Transcript
Transcript for Simons, Fanny Fry, [Journal], in Susan Arrington Madsen, I Walked to Zion [1994], 77-80
There were fifty-eight handcarts, with an average of three to a cart. Our rations when we started was a pint of flour a day, and we had some bacon and soap. These items soon gave out. We had to take a cold water wash for the want of a vessel to warm the water in. And not having soap, we were worse than ever.
At the Elk Horn River, my feet were so swollen I could not wear my shoes. Then when the swelling went out, my feet were so sore from the alkali that I never had on a pair of shoes after that for the entire journey.
After a while we recovered our usual spirits and enjoyed ourselves evenings around camp visiting each other, with singing and other amusements. There was one song we would sing which would make the shivers creep over me:
Do they miss me at home? Do they miss me?
It would be an assurance most dear
To know at this moment some loved one
Were saying, “I wish he was here,”
To know that the group near the fireside
Were thinking of me as I roam.
Oh, it would be joy beyond measure
To know that they missed me at home.
I recollect one day the captain put me to a cart with six people’s luggage on and only three to pull it–a woman, a lad of sixteen, and I, seventeen–and there was nine days’ bread. All grown people were allowed twenty pounds of luggage apiece and their cooking utensils besides. That made quite a load for us. I know it was the hardest day’s work I ever remember doing in all my life before or since. We had to pull up quite a long hill, and part of it was steep. In climbing we got behind one of the teams for the oxen to help us, for it was all we could do to keep it moving. Captain Rowley came up and called us lazy, and that I did not consider we were at all.
While pulling this heavy load, I looked and acted strange. The first thing my friend Emmie knew I had fallen under the cart, and before they could stop it, the cart had passed over me, and I lay at the back of it on the ground.
When my companions got to me, I seemed perfectly dead. Emmie could not find any pulse at all, and there was not a soul around. They were, she thought, all ahead, so she stood thinking what to do when Captain Rowley came up to us. “What have you got there, Emmie?” he said. “Oh my, Fanny is dead,” she said. It frightened him, so he got off his horse and examined me closely but could not find any life at all. He asked Emmie to stay with me and he would go and stop the company and send a cart back for me, which he did.
When I came to myself, my grave was dug two feet deep, and I was in a tent. The sisters had sewed me up to the waist in my blanket, ready for burial. I opened my eyes and looked at them.
I was weak for some time after. I did not fully recover during the rest of the journey. Through it all I found I had a great many friends in the company.
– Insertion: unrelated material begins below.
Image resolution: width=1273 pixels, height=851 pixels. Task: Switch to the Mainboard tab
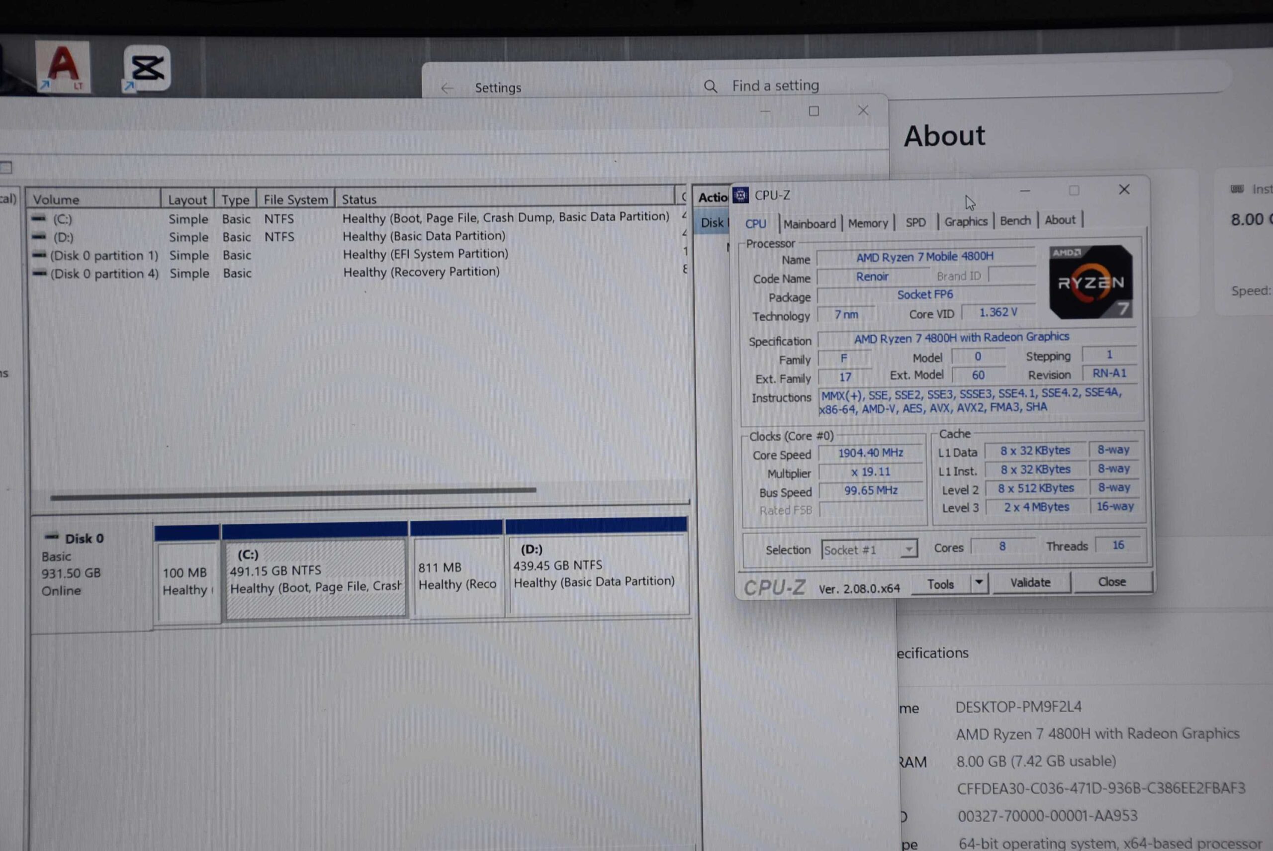(809, 224)
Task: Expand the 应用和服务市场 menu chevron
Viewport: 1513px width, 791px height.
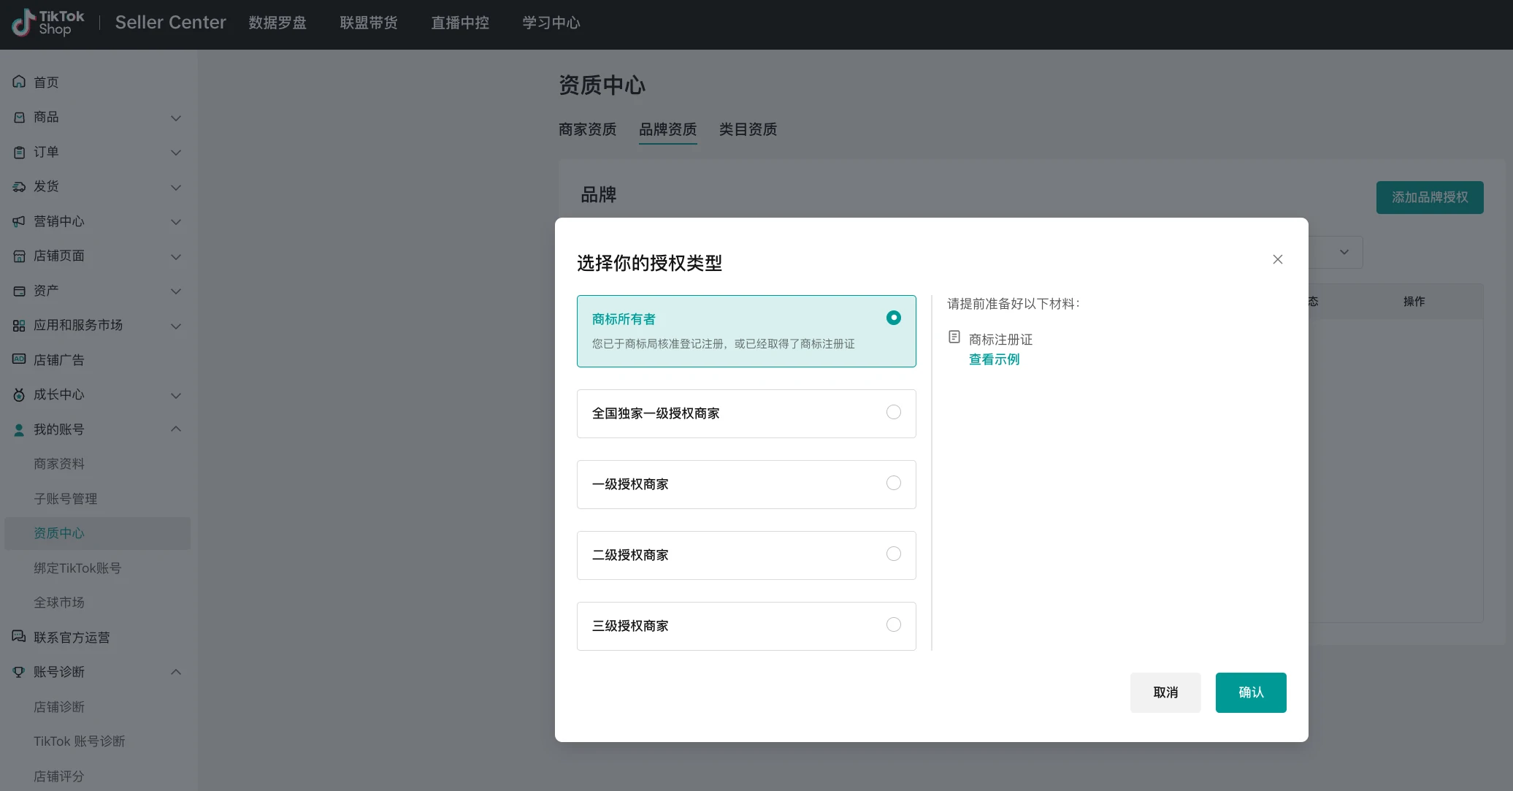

Soon, the handcart company betgan [began] running out of food. They made some soup that made everyone ill, and the entire company was in a very desperate condition. They decided to stop and camp until they could obtain more food.
On the morning of the fourth day after camping, one of the brethren related a dream he had that night. He told us that the Church teams would come that day, and just before we could see them we would hear a gun fired and they would come in sight. I think it was in the afternoon that we heard a gun shot, and in a minute the teams came in sight, six in number.
Oh, I will never forget that time, especially the next few minutes; they seem so plain to me even now. I think that some of the faces of the men are stamped on my memory forever. The teams came trotting down the hill. The wagon master decided he would have some fun with us, so he told the boys to shout “Hurrah for Pikes Peak” and then drive on past us. They did so. Oh, how our hearts failed us! We had all got out to the road to meet them and had made an opening in the circle of carts for them to drive in. Men and women threw themselves on the ground, begging for a crust for their last meal. It was a sight that none who witnessed it will ever forget. The wagon master, poor fellow, was melted to tears.
“Boys![”] he said, “I can’t stand this; drive in.” They drove in, and then we began to scramble into the wagons. “Stand back, brethren and sisters, until we can get the horses away, and then we will give you all you can eat.” The teamster told us when that was gone to come and get more and to eat plenty–that if they had not brought enough they could send to Salt Lake City and get more. We were to have all we could eat, and we did from that time to the end of the journey.
The day we were going over Big Mountain, I was learning to ride horseback, and a nice picture I looked, I can assure you: an old sunbonnet on my head all torn, an old jacket, and my petticoat tattered, and my feet dressed in rags. That was my costume. I was riding in advance of the entire company. I saw a wagon coming towards me; I rode on, and the wagon was passing all right. When about past, I saw some well-dressed ladies sitting in the wagon, and one of them cried, “There goes my sister.” The next thing I knew I was in the wagon in my darling sister’s arms. Oh the rapture of that moment! It was blessed to me, I will say. Sarah had arrived in Salt Lake City sometime since and got rested, and now Brother and Sister Eddington were coming with her to meet me and the handcart company. They had heard that the company would camp in the canyon that night, and they had come prepared to stay all night with us and fetch some of us. They brought with them a quarter of young beef, half a lamb, pies and cakes that I was to divide among my friends.